* **Problem details**: Can you write out these items again with "question mark icon" swapped for "help icon" and nothing else changed?

* **Record list**:
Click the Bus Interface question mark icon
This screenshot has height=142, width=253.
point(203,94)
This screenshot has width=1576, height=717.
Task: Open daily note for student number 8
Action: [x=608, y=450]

* **Completed exercise**:
Click the Bus Interface help icon
This screenshot has height=142, width=253.
point(203,94)
This screenshot has width=1576, height=717.
Task: Open daily note for student number 8
Action: [x=608, y=450]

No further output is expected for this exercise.